[Pixel coordinate grounding data]
══════════════════════════════

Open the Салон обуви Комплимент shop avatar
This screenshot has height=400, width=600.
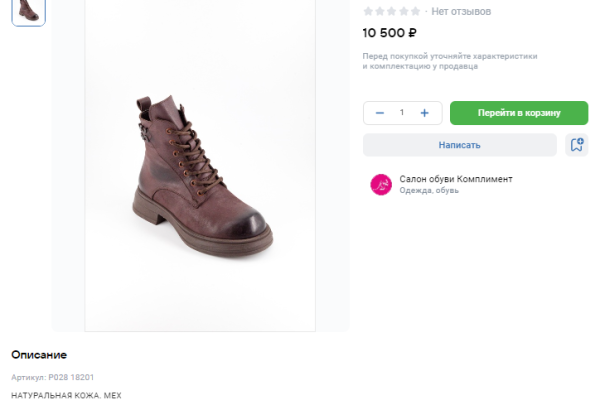tap(381, 184)
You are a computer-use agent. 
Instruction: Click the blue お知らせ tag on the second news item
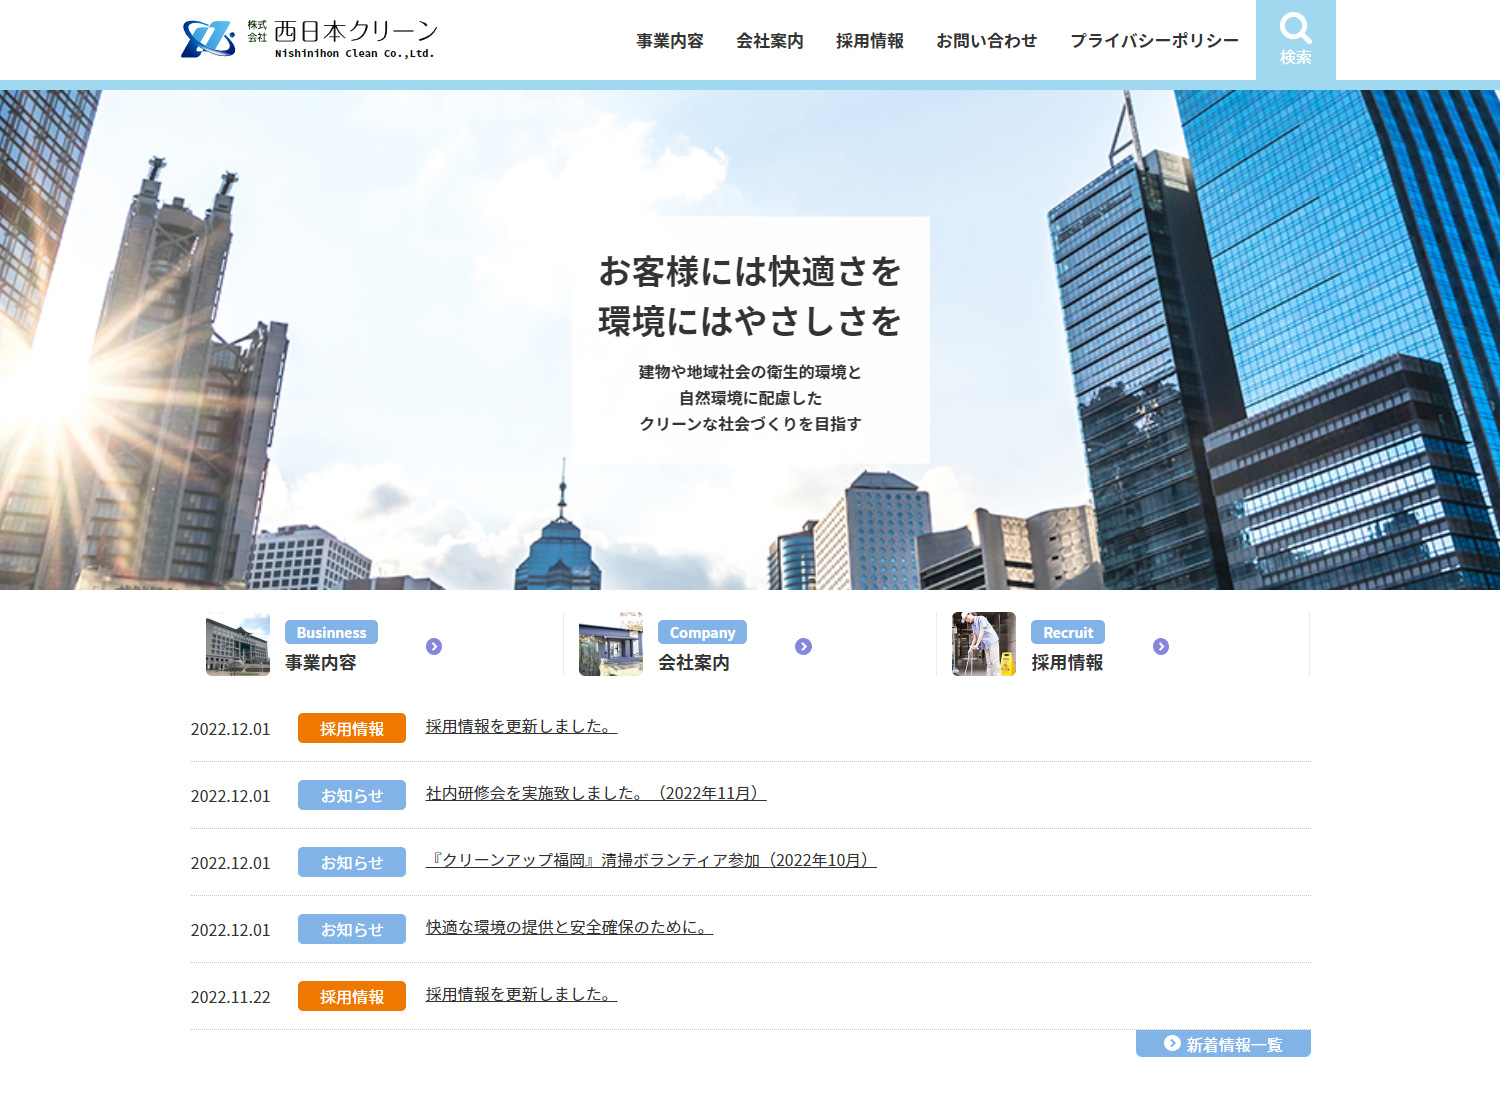click(351, 795)
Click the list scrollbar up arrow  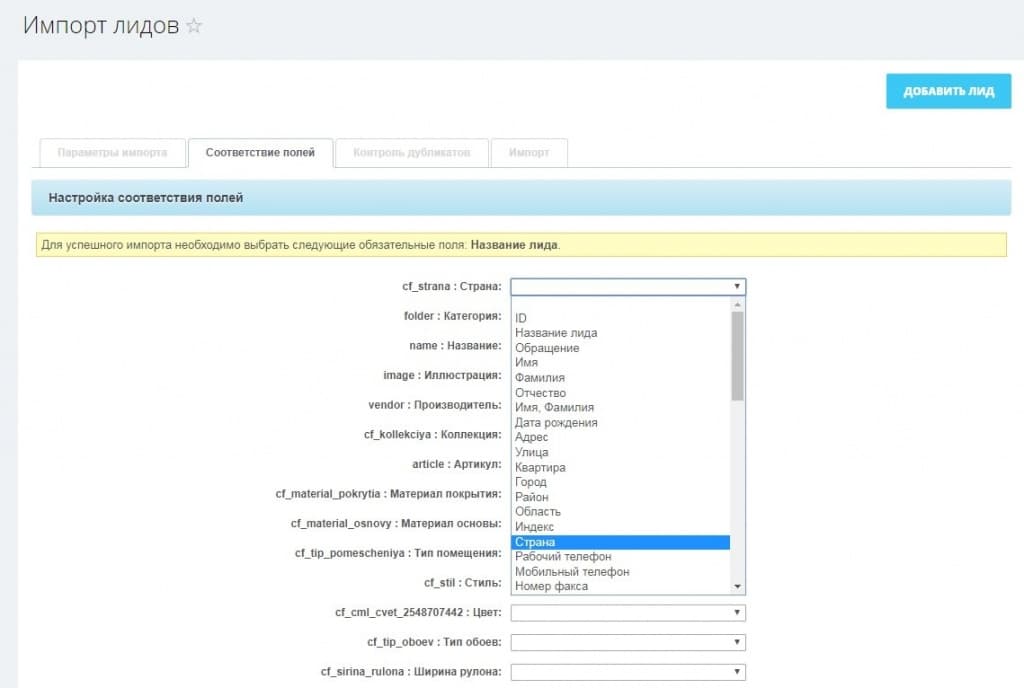pos(738,304)
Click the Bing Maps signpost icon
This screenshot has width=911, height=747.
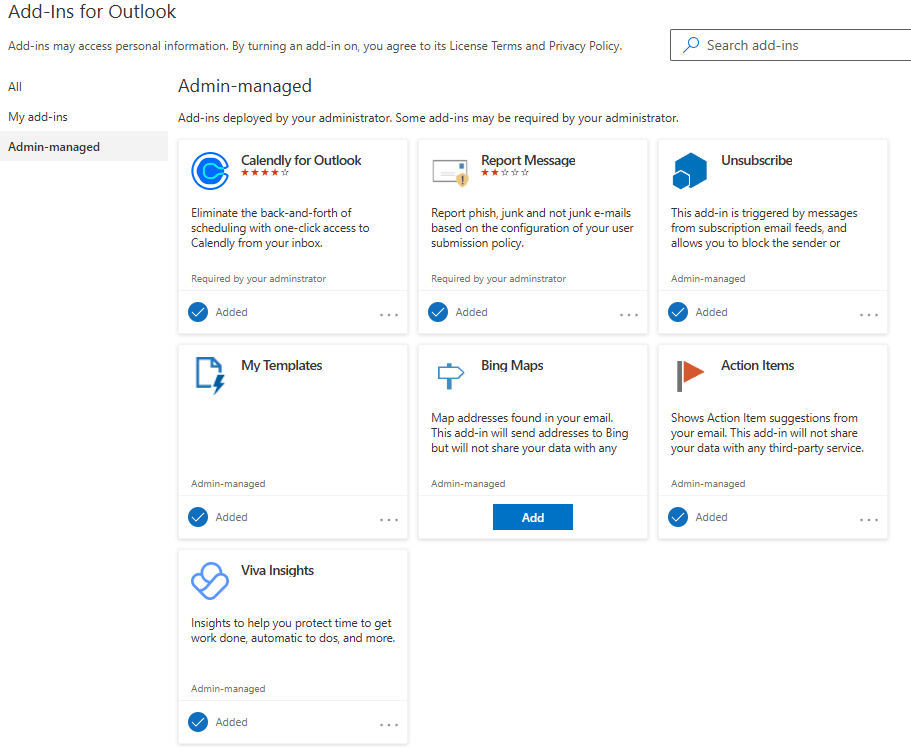(450, 375)
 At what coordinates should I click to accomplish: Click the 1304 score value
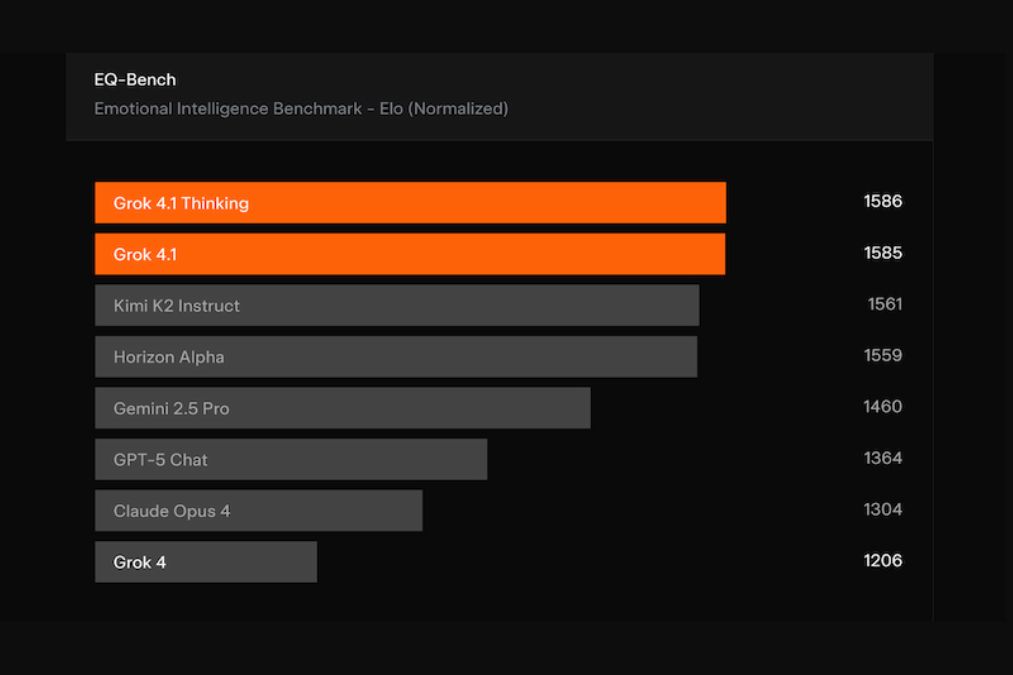pos(883,510)
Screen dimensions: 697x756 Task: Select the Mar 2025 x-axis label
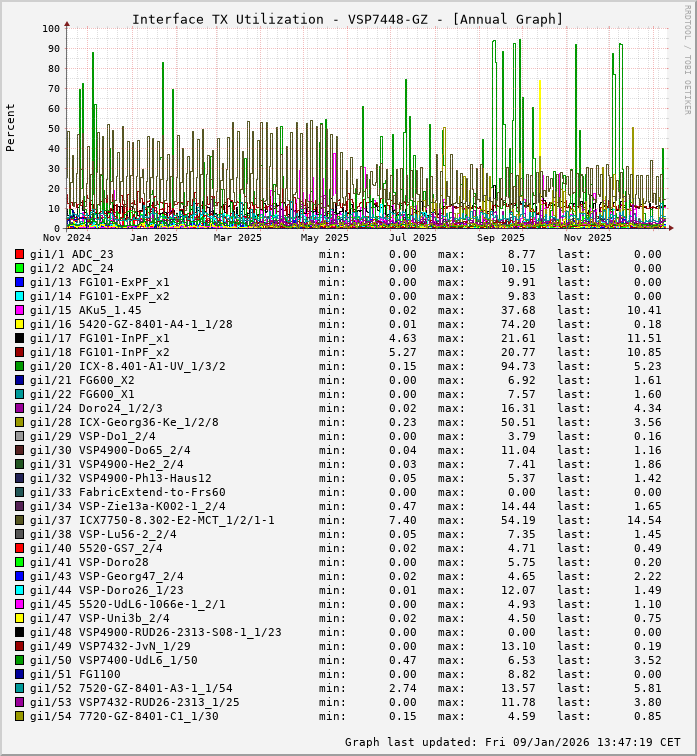coord(237,238)
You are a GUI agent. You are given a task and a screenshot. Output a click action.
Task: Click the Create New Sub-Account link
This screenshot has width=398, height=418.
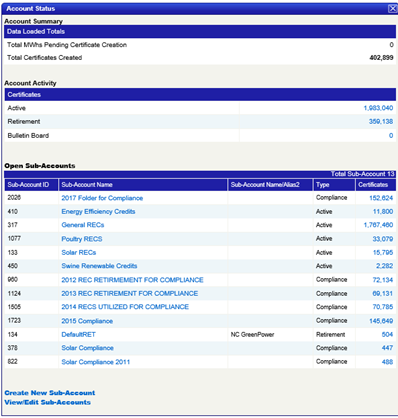(x=50, y=393)
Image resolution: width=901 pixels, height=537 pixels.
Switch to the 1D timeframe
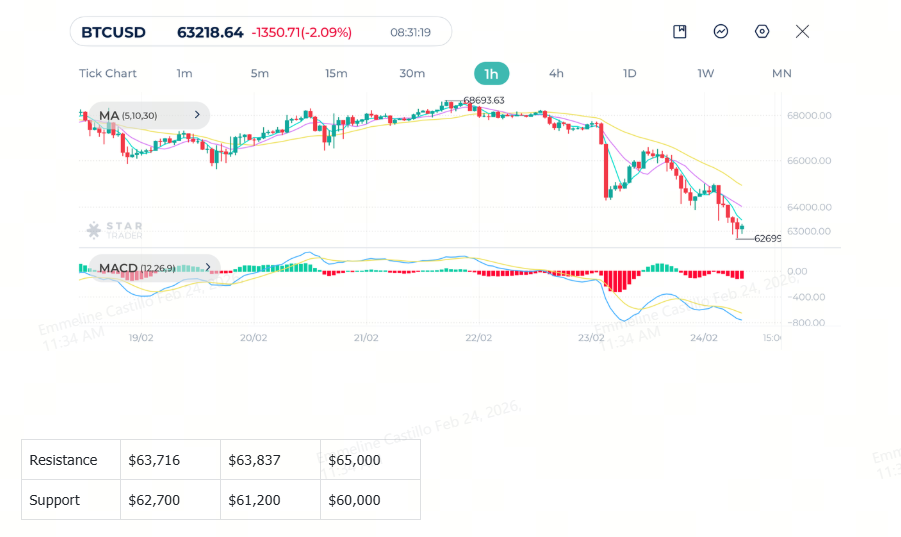(x=630, y=74)
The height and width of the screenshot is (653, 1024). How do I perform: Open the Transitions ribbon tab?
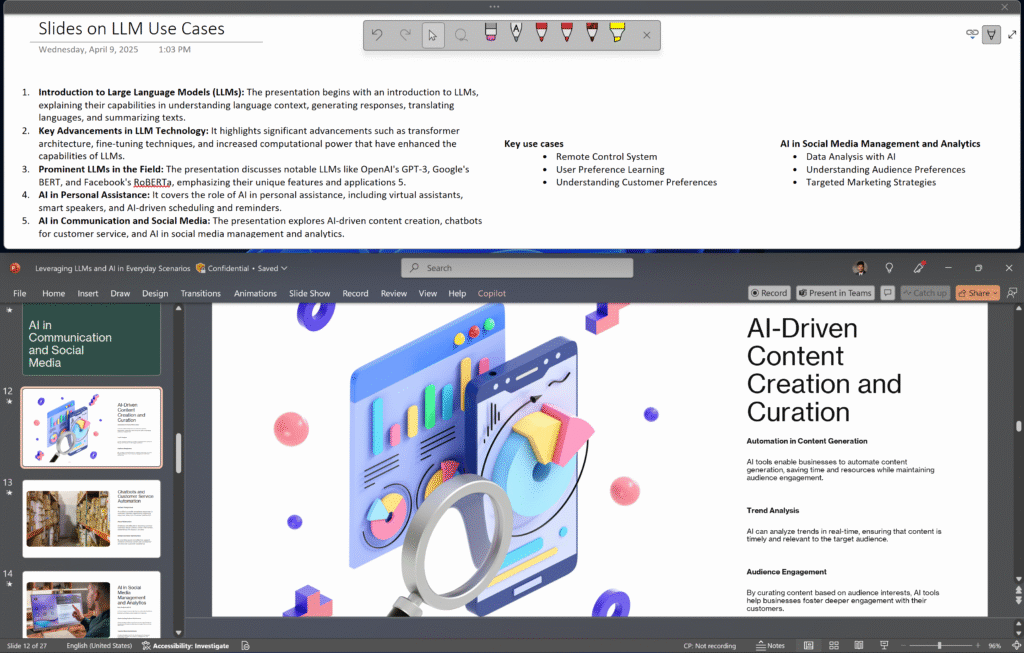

══════════════════════════════

## WHAT YOU SHOULD DO
Copy the lines that hold the word "Open". Take them from the records above.

## REPLY
Open the Салон обуви Комплимент shop avatar
The height and width of the screenshot is (653, 1024). How do I perform: Open the Transitions ribbon tab?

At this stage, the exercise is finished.